Observing how Western accounts of various minority communities in the Middle East evolved over time is a fascinating exercise. This is why I like to explore those accounts and present them in easily accessible translation for the readers of this blog. Recently I stumbled on a very interesting appendix entry on the Druze and Yezidis in a work called Veterum Persarum et Parthorum et Medorum Religionis Historia ('History of the Religion of the Ancient Persians, Parthians and Medes'), a Latin work by Thomas Hyde first published in 1700. It is also called Historia Religionis Veterum Persarum Eorumque Magorum ('History of the Religion of the Ancient Persians and their Magi').
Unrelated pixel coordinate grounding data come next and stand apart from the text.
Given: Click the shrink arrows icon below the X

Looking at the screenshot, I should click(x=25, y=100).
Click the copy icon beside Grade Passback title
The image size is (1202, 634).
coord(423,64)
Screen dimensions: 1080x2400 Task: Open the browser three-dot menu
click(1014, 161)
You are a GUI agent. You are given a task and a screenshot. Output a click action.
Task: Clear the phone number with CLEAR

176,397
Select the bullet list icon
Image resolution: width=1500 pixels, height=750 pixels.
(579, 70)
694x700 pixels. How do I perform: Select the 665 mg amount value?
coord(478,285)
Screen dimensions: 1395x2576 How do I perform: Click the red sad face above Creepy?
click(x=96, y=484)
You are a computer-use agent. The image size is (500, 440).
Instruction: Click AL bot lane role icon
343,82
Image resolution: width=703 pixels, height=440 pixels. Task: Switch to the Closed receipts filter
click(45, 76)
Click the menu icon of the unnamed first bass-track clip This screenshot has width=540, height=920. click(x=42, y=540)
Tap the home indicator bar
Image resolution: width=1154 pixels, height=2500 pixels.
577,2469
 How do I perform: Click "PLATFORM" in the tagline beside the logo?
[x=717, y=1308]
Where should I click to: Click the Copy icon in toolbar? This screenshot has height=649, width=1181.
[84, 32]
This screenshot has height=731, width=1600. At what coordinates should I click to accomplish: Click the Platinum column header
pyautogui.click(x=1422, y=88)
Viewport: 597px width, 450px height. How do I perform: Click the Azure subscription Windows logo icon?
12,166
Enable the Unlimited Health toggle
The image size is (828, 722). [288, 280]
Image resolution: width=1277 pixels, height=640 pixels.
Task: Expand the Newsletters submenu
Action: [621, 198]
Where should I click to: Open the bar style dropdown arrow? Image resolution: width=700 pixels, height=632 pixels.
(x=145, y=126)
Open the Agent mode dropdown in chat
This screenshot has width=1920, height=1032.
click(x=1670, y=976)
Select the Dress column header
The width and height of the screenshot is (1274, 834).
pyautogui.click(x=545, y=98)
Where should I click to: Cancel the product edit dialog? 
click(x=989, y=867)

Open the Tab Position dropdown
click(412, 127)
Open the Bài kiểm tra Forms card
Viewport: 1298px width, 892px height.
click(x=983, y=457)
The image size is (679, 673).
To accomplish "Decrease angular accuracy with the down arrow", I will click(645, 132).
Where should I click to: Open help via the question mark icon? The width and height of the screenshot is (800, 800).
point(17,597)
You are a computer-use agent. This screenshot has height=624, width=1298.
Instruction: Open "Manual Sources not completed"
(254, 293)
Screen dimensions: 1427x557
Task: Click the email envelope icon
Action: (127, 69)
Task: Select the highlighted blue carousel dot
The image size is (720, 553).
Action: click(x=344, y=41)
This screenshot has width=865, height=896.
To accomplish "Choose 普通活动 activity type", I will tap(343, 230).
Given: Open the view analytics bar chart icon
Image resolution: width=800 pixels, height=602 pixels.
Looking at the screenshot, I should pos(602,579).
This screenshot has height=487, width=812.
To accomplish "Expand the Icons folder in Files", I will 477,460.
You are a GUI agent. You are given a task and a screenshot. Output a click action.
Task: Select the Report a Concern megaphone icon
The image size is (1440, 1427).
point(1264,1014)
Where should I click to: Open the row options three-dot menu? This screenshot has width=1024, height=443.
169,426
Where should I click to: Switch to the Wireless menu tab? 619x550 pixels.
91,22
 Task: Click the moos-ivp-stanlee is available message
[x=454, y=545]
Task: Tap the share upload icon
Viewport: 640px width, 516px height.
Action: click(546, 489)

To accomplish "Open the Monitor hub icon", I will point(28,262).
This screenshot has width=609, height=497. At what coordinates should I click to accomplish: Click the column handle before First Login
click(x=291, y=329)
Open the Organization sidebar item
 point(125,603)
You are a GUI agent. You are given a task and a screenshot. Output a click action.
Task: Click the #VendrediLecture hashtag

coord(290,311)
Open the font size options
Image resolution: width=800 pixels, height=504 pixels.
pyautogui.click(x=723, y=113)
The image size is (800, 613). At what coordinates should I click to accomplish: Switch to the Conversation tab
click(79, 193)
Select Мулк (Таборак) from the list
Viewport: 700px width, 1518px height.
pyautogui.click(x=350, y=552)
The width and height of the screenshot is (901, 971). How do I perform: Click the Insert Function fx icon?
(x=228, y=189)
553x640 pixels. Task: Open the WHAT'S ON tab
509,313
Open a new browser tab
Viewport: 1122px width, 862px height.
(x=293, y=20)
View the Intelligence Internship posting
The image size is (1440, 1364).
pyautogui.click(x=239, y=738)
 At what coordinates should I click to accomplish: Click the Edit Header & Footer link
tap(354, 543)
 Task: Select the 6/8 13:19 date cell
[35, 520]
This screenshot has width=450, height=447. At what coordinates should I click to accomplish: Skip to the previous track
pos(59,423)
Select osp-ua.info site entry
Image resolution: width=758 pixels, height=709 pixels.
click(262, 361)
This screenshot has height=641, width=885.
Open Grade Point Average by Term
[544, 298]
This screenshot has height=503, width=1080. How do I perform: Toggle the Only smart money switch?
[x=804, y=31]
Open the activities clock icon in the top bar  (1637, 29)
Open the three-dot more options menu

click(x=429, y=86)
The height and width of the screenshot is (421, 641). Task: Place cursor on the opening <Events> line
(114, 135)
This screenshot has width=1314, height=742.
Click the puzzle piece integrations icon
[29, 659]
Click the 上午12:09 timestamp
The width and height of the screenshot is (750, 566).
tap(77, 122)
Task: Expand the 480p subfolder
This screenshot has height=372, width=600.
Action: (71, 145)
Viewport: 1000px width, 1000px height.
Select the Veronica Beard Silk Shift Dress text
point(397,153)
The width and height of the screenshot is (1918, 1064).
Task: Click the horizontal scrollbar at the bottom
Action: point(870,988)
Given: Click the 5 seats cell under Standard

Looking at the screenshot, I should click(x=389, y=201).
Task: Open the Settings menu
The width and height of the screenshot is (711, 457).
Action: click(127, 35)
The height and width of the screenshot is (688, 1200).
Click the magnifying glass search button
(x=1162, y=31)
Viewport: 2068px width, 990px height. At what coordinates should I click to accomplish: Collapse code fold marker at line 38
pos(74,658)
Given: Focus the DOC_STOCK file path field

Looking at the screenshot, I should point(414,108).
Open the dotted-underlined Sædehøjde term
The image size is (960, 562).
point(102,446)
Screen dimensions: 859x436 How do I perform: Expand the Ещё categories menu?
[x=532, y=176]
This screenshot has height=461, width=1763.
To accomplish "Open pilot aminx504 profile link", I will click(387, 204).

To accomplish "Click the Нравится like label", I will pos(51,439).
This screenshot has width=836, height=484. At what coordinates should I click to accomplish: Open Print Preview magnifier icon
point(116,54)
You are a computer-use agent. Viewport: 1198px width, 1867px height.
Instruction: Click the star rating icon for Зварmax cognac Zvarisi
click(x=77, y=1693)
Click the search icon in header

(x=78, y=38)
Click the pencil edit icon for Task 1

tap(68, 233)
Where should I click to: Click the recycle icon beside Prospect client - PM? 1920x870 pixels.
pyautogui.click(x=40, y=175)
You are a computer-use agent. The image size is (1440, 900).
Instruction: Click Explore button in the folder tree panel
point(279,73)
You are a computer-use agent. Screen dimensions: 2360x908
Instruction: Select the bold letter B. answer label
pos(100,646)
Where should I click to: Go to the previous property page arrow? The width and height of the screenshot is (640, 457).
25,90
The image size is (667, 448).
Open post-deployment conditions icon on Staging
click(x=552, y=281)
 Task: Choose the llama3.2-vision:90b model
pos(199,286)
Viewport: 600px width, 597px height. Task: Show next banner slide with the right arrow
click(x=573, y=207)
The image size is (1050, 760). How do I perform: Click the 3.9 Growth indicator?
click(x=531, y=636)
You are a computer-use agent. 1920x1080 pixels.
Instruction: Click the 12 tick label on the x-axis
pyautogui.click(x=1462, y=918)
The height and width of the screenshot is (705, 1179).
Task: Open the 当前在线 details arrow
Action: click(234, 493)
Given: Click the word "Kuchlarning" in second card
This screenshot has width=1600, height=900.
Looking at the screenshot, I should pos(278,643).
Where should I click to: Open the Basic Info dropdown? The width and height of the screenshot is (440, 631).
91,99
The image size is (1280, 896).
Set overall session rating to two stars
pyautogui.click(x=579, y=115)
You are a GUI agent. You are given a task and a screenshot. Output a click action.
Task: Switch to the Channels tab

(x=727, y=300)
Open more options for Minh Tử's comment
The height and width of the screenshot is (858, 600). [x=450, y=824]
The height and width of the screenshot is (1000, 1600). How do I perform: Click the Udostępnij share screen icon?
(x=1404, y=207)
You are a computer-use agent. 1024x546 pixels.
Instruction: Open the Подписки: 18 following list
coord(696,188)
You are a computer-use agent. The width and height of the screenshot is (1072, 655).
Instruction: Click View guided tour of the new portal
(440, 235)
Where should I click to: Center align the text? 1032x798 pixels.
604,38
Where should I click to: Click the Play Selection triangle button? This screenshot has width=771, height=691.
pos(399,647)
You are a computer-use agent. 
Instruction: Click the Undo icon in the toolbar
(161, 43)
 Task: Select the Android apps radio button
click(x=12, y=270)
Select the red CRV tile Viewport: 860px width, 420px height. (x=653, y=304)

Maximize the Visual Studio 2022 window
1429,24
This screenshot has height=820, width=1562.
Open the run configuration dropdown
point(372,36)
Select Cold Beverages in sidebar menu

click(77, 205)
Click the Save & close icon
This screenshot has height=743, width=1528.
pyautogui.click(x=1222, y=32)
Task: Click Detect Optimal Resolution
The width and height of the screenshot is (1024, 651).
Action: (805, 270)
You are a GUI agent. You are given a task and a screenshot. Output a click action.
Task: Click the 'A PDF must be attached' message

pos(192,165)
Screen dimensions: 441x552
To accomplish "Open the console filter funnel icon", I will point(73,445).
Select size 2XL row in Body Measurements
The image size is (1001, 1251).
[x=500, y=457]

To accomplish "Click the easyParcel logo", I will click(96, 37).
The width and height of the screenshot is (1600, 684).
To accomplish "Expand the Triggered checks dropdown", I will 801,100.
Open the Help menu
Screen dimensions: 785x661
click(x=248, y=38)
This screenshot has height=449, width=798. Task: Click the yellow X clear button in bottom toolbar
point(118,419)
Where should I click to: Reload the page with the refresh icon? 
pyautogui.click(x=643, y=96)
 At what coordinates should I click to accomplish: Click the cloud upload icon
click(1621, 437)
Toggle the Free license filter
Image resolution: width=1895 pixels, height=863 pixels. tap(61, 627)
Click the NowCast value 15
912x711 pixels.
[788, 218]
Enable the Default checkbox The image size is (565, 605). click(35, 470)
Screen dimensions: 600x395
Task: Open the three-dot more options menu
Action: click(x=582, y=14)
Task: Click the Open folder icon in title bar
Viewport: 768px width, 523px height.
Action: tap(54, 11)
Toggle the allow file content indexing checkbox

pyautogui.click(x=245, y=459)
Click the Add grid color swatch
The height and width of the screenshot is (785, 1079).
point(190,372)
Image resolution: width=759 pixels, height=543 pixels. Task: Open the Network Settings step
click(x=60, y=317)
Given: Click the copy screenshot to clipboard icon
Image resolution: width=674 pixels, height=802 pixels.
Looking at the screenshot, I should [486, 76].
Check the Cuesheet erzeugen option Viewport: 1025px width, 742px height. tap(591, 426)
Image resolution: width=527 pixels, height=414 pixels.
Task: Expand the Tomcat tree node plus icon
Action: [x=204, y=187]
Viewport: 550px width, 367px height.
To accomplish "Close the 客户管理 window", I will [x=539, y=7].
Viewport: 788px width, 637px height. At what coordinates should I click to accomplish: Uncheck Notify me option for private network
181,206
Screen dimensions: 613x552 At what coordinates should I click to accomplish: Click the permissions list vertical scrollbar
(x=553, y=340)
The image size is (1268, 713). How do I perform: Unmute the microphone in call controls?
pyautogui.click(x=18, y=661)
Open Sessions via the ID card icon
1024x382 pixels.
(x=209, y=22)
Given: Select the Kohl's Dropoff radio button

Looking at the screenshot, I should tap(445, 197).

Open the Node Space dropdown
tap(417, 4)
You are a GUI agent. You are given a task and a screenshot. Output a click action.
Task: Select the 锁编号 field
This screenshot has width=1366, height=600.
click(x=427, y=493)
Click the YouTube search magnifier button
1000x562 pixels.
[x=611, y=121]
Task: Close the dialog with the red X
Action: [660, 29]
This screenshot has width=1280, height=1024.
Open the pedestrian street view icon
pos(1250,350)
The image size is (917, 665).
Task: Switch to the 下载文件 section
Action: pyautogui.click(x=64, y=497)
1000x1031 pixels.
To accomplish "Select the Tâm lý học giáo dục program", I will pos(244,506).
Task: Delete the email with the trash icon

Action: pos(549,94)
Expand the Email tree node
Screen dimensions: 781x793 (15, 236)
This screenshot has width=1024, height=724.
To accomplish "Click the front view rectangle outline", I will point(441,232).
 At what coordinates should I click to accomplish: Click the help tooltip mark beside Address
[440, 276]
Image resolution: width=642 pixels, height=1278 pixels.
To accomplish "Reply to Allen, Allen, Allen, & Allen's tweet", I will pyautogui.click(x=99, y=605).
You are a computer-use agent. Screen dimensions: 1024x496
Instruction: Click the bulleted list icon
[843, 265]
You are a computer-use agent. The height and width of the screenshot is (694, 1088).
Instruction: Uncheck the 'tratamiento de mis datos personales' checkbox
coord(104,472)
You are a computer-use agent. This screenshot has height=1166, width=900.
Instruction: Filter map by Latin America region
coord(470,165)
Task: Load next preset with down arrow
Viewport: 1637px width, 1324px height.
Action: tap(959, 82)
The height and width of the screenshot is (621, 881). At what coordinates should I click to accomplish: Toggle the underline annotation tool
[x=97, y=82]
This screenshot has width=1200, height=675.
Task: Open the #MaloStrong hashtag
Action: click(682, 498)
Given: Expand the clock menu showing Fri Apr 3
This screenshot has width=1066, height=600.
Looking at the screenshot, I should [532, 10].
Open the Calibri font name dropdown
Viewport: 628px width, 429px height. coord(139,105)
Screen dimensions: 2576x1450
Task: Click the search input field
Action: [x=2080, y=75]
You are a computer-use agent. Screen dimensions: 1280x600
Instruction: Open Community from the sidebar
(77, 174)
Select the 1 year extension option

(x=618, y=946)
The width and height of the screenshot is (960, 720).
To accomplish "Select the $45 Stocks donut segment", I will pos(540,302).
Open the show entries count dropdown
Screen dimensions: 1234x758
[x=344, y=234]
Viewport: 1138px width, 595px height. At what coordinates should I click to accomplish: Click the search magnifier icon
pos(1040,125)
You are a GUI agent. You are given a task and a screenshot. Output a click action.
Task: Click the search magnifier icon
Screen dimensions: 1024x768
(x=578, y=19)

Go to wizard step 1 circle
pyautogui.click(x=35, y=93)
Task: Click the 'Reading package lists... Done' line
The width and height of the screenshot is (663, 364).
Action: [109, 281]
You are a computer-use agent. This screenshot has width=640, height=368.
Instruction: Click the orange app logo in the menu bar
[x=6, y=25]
Hyde was an English Orientalist at Oxford University and had mastered multiple Oriental languages. The work in question is best known for being an early Western examination of Zoroastrianism.
The account that Hyde presents of the Druze and Yezidis is almost wholly inaccurate but very interesting nonetheless. Hyde presents both communities as Kurdish ethnically, and traces the Druze in particular as a group going back to the times of antiquity before the Ancient Greek historian Herodotus. This portrayal is generally wrong (the Druze in general identify as an ethnically Arab community) but has a kernel of truth in it because at least one prominent Druze family (the Jumblatts) has Kurdish origins and that kernel of truth may be the source of Hyde's account of Druze ethnic origins. As for the Yezidis, the question of current ethnic identity is more complicated. Some Yezidis identify as Kurds, others do not. Hyde portrays the religion of the Druze as embodying worship of the black dog and the the religion of the Yezidis as worship of Satan.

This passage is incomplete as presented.